What is being asked
State how many lines of the entries hold the string "plus". Reply with the number alone.

Information provided
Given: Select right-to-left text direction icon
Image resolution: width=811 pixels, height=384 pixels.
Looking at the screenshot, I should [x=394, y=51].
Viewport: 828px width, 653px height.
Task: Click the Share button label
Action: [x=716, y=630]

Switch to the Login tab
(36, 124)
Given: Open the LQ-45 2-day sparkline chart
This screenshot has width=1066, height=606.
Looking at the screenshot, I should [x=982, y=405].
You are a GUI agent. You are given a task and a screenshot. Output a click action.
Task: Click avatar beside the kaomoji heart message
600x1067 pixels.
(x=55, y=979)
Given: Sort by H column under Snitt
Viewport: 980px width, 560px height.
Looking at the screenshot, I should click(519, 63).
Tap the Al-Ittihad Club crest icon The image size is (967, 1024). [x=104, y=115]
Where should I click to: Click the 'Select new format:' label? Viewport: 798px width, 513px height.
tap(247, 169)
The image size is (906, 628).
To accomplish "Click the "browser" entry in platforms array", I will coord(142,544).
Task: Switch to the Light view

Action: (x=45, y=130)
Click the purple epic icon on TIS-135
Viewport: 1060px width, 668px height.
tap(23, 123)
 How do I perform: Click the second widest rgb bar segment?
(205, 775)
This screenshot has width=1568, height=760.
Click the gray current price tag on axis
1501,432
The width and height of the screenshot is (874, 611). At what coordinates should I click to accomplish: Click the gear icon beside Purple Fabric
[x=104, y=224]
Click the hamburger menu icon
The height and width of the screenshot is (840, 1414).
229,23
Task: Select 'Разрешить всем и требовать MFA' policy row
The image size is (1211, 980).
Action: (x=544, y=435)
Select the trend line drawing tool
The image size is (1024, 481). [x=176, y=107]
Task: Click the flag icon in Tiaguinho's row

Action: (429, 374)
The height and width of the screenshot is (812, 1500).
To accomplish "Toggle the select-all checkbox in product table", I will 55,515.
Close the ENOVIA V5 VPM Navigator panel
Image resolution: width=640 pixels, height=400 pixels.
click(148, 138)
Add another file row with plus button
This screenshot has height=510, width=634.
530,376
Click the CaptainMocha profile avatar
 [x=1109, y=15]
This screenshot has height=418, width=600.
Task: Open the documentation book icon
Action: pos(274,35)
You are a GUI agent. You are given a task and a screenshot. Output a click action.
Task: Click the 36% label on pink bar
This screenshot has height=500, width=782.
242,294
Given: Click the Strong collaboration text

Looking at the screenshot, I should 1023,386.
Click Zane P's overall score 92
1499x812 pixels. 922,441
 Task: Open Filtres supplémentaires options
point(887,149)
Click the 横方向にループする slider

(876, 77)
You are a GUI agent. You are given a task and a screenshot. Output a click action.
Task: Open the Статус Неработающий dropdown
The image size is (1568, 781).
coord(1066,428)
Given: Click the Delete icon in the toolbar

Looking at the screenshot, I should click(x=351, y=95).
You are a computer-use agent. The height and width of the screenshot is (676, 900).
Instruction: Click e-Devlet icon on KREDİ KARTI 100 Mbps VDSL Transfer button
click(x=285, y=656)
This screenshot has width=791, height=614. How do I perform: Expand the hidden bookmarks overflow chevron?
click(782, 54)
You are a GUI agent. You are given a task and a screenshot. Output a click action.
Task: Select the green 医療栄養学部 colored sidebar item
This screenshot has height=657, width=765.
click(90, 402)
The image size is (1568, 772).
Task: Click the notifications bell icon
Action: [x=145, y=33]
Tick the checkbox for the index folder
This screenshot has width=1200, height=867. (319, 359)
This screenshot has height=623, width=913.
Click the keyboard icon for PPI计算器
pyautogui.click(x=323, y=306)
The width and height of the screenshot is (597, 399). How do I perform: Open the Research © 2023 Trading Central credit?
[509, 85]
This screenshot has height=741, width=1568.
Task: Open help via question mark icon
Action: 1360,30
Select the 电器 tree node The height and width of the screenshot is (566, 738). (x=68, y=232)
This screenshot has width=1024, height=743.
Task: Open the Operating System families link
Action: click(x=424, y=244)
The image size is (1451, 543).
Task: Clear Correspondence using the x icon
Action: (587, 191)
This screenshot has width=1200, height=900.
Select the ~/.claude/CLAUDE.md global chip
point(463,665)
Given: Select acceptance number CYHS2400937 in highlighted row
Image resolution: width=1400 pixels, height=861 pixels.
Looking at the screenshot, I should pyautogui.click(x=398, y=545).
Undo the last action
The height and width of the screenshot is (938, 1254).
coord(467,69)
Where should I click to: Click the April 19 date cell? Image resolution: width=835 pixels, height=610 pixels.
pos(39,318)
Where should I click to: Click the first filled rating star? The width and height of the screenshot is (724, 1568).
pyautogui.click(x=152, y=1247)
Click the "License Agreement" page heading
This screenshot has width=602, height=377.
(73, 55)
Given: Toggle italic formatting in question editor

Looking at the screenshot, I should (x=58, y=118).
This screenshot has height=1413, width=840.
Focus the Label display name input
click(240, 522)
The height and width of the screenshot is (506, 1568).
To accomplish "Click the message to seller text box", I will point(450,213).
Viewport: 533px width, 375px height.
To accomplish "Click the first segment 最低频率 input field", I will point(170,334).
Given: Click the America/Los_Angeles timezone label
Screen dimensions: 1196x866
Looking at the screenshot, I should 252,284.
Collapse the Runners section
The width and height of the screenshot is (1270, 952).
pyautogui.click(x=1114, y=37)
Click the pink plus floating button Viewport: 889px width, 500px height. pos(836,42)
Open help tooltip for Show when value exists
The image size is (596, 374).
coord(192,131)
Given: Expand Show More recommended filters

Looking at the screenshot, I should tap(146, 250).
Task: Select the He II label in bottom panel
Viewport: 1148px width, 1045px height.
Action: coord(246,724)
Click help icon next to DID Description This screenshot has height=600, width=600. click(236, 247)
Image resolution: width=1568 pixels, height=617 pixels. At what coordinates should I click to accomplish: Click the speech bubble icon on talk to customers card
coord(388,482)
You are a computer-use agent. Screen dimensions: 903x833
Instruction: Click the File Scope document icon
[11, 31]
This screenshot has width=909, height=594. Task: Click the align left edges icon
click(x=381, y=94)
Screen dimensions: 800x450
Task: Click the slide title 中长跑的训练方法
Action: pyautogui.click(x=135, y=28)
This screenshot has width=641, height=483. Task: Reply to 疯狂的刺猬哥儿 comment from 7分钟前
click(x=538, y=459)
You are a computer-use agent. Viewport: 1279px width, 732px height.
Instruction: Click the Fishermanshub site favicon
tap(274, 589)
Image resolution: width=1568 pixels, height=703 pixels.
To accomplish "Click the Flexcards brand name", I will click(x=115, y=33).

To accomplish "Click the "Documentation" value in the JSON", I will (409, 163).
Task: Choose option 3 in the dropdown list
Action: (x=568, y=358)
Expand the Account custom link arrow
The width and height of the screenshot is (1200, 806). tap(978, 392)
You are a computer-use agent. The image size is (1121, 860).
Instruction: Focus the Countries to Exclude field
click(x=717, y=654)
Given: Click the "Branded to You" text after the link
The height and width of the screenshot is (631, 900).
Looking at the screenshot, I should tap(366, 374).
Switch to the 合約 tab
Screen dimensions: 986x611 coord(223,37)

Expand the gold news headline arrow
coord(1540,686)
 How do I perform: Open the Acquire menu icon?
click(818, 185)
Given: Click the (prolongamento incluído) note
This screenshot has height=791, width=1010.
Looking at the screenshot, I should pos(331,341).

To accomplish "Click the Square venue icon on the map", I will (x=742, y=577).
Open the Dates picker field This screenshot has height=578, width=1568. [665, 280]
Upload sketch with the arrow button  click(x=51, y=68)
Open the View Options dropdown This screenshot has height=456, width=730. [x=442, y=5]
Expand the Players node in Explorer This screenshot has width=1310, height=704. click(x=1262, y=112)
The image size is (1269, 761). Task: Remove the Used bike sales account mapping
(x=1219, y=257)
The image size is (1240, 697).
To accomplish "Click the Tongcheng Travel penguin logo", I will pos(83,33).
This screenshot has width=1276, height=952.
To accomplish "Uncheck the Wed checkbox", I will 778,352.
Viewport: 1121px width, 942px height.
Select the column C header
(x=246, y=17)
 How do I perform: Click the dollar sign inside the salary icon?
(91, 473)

Answer space
2